### THE PROBLEM
Would you copy the entries that follow exactly, leaving out every picture?

Start of GIVEN DATA

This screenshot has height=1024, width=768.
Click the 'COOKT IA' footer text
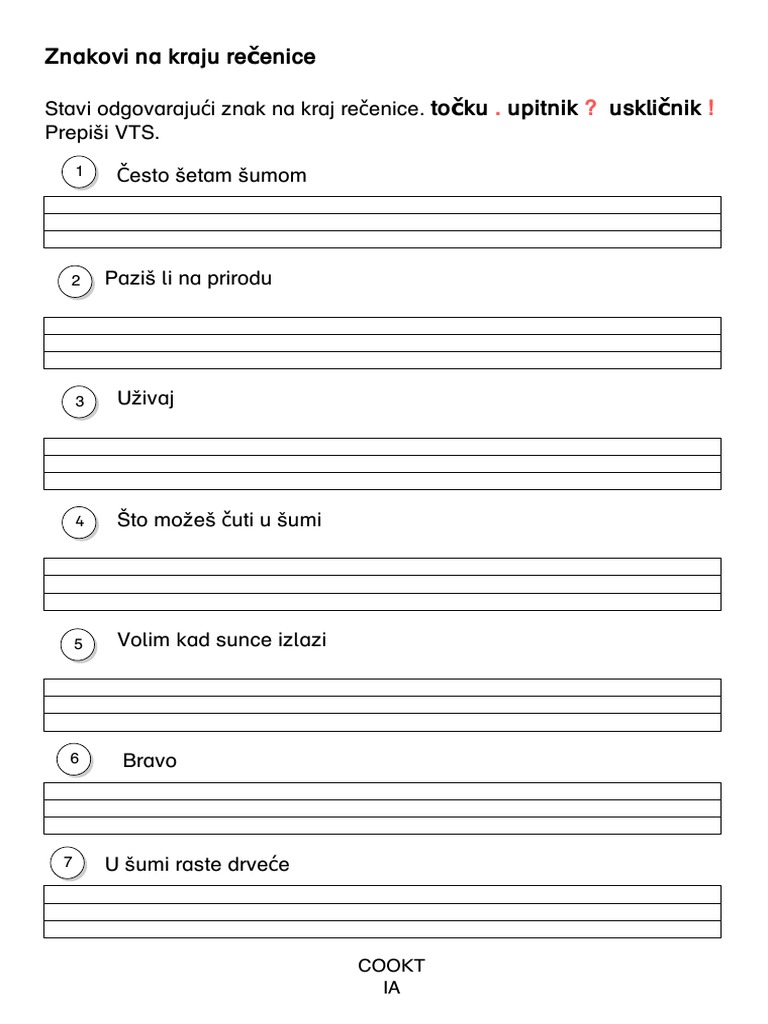coord(391,976)
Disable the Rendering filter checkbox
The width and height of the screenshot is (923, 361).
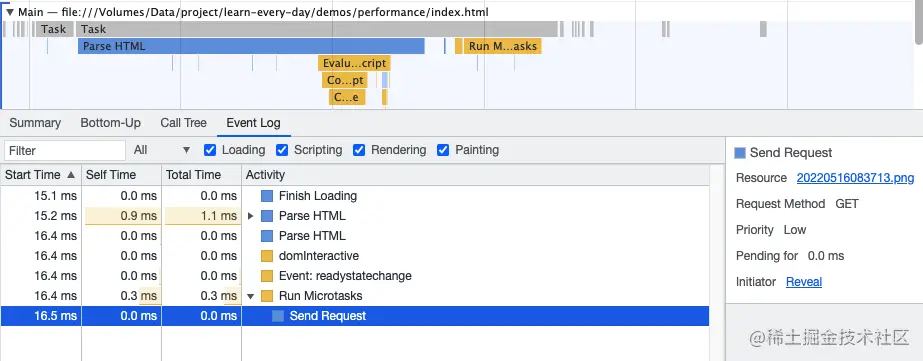[x=358, y=150]
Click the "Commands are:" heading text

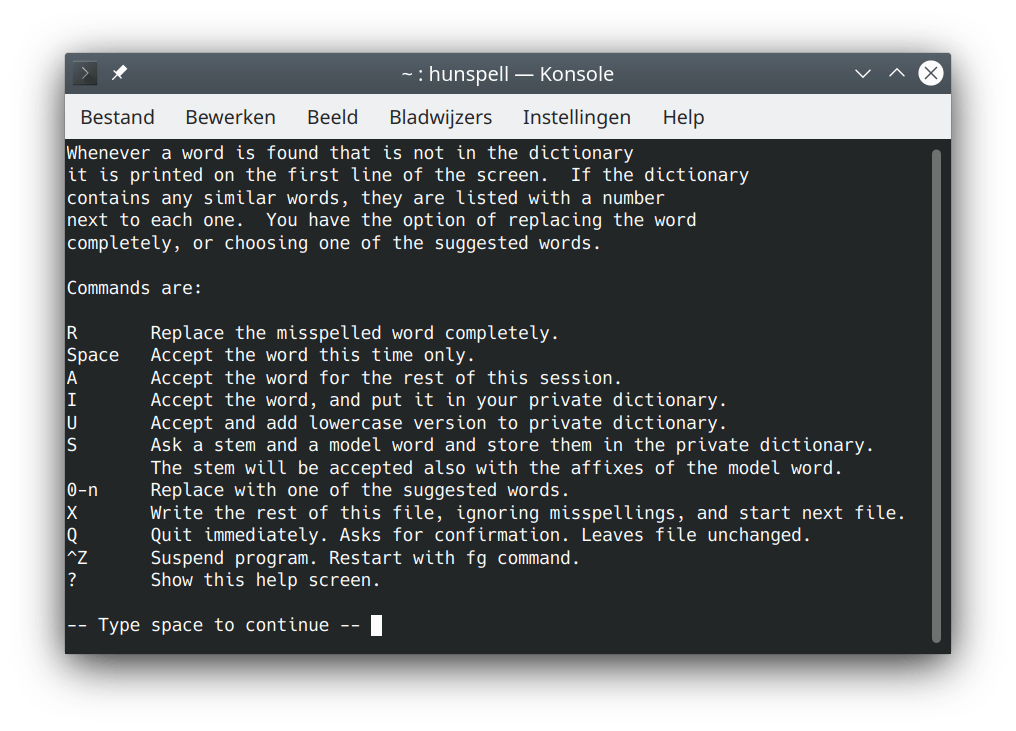click(x=134, y=288)
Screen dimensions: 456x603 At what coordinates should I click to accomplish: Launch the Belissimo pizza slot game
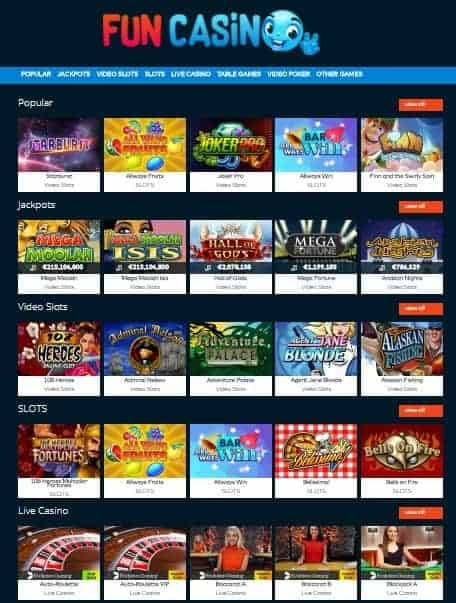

End of GIVEN DATA

### WRITTEN ANSWER
This screenshot has height=1024, width=768.
Click the 'COOKT IA' footer text
coord(391,976)
Disable the Rendering filter checkbox
The width and height of the screenshot is (923, 361).
[x=358, y=150]
Click the "Commands are:" heading text

click(x=134, y=288)
Screen dimensions: 456x603 At what coordinates should I click to accomplish: Launch the Belissimo pizza slot game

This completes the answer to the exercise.